Ich bin ungeheuer dankbar, wieder auf Gut Bornstedt zu sein. Es ist hier wie in Italien, irgendwie toskanisch. Genau gegenüber von uns ist eine Kirche mit einem Campanile. Jetzt, mit der Klimaerwärmung, sehe ich jeden Abend in einen rosa gefärbten Himmel, und es riecht noch gar nicht richtig nach Herbst. Ich habe den November, der so viel mit Abschied zu tun hat, immer verabscheut. Obwohl ich da geboren bin.

Ihre Kindheit in Bornstedt war sehr glücklich. Und es war der letzte Wunsch Ihrer Mutter, dass Sie hierher zurückkehren.

Meine Mutter ist 94 geworden, war bei klarem Verstand und immer noch sehr schön. Nachdem ich einen Kaffeeklatsch abgesagt hatte, erfuhr ich, dass der Gärtner sie an alle Plätze gefahren hatte, die ihr etwas bedeuteten. Danach saßen wir zusammen und sie sagte: „Was wird nur aus all dem hier, Wolfgang?“ Und ich antwortete: „Mutter, man muss doch auch loslassen können“ – und kaum hatte ich das ausgesprochen, sagte sie: „Oh“ – und verlor das Bewusstsein. Es passierte so schnell, ich konnte es erst nicht fassen. Drei Tage lebte sie noch. Ich habe mich im Krankenhaus neben sie gesetzt und sie gezeichnet, diese drei Phasen des Sterbens. Das war für mich die einzige Möglichkeit, ihr so nahe zu kommen wie möglich, um nicht in Tränen zu ersticken. Ich durfte ja nicht weinen, sonst hätte ich nicht zeichnen können.

Wie geht es Ihnen mit der aktuellen Zeit?

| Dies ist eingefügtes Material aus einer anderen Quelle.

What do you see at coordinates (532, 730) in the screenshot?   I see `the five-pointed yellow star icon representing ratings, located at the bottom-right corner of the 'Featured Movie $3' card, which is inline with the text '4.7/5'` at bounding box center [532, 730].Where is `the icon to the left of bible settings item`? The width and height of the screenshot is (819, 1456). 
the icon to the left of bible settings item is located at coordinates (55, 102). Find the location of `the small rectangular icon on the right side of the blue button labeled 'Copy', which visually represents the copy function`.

Die Leichtfertigkeit, die wir hatten, war zu kritisieren, aber sie war auch schön. Ich komme aus der alten DDR, demnach sind die Regeln, die nun dauernd befolgt werden müssen, nichts, auf das ich mich gefreut habe. Aber mich leitet das Prinzip Hoffnung. Ich beschwere mich nicht über diese Zeit, die mir nicht so gut gefällt. Sondern passe mich den Bedingungen an und mache weiter meine Kollektionen.

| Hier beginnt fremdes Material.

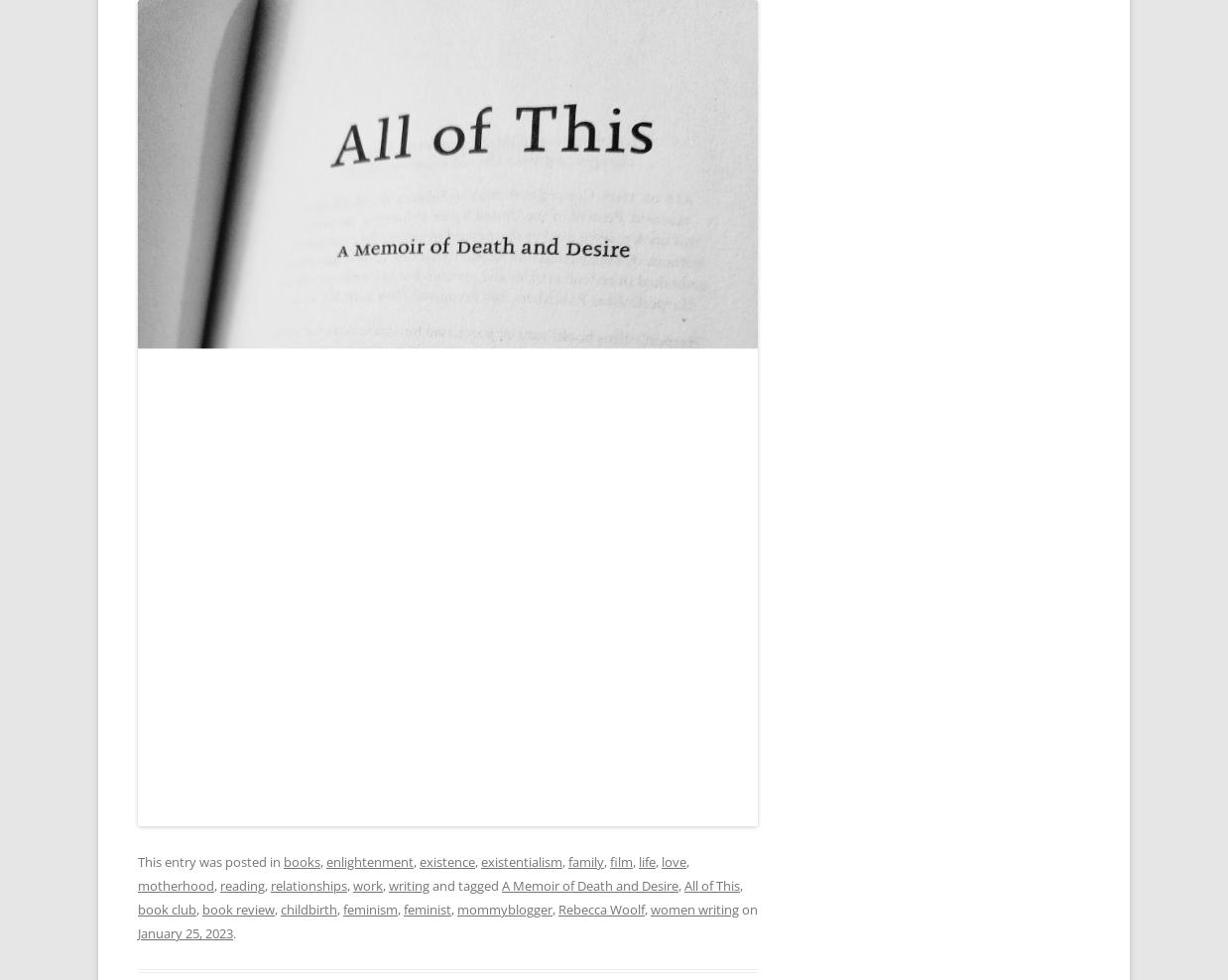 This screenshot has width=1228, height=980. Describe the element at coordinates (167, 908) in the screenshot. I see `'book club'` at that location.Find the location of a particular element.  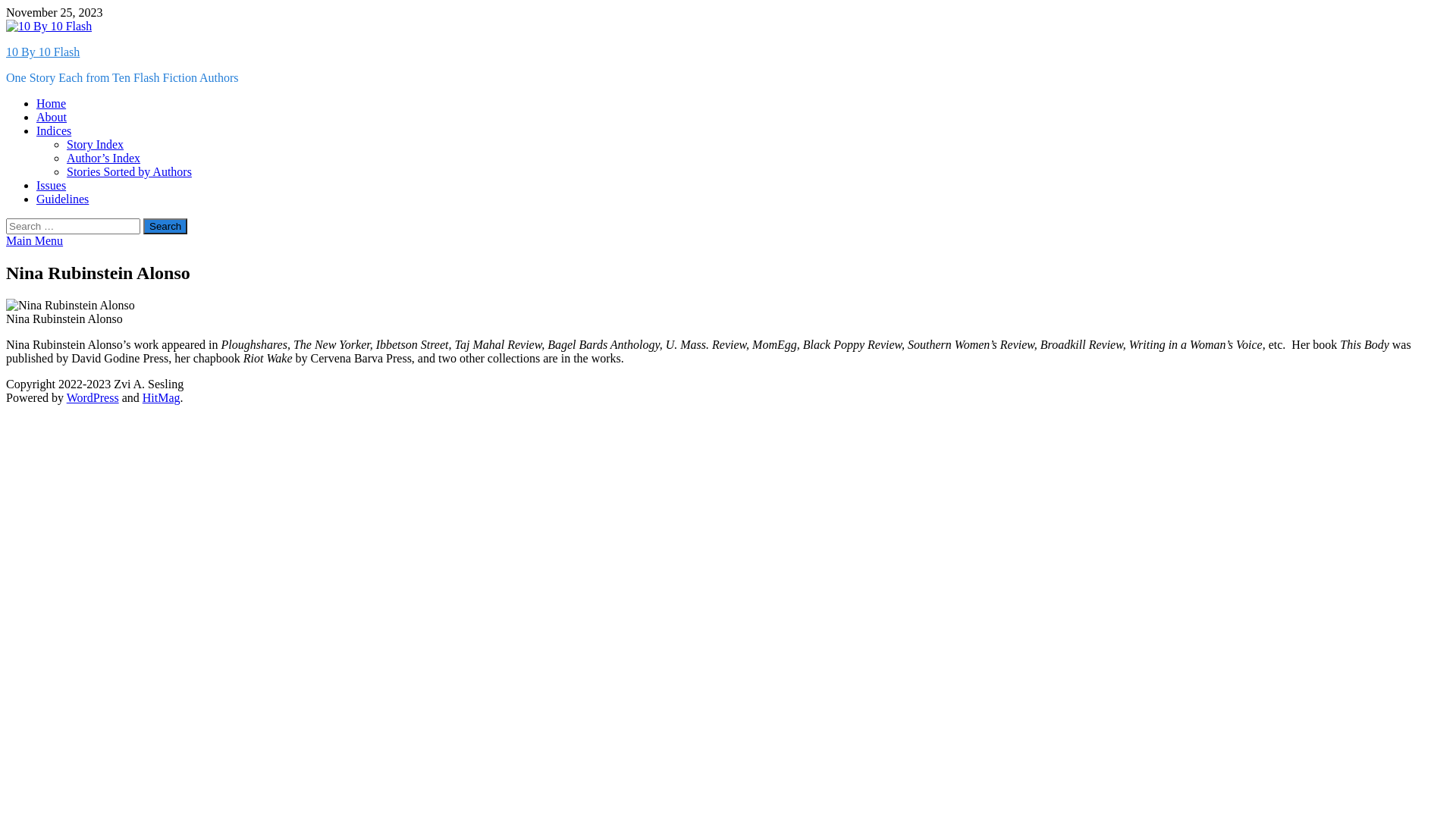

'10 By 10 Flash' is located at coordinates (42, 51).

Bei jungen Menschen hat Sie vor allem „Germany’s Next Topmodel“ bekannt gemacht. Hören Sie noch von Heidi Klum?

Ja, wir sind noch ständig in Kontakt. Ich bewundere, was Heidi leistet. Sie ist ein Supermodel, das nicht jeder wollte. Die High-Fashion Labels haben sie nicht akzeptiert, viele Türen gingen leider zu. Es ist ihr nicht leichtgefallen, dass Karl Lagerfeld sagte, sie sei kein Runway Model. Aber ich habe sie wirklich achten und schätzen gelernt. Die Lebensenergie dieses Mädchens ist enorm, sie ist ein moderner Typ, der für sich selbst steht. Und sie wird immer schöner, finde ich. Ich bin ein ganz großer Fan von ihr.

Sollte Ihr Leben verfilmt werden?

Ich lese gerade ein Treatment, das mir aber noch nicht gefällt. Man dürfte die Zeit von damals nicht versuchen abzubilden, sondern müsste sie ins Heute transferieren. Das gilt auch für die Hauptrolle. Wenn man sich so einen Revolutionär der Mode vorstellt, der würde heute anders aussehen als ich damals. Das Original ist das Original, jedoch das Phänomen gilt es zu übersetzen. Zudem benötigt mein Leben keine Übertreibungen – das war schon übertrieben genug.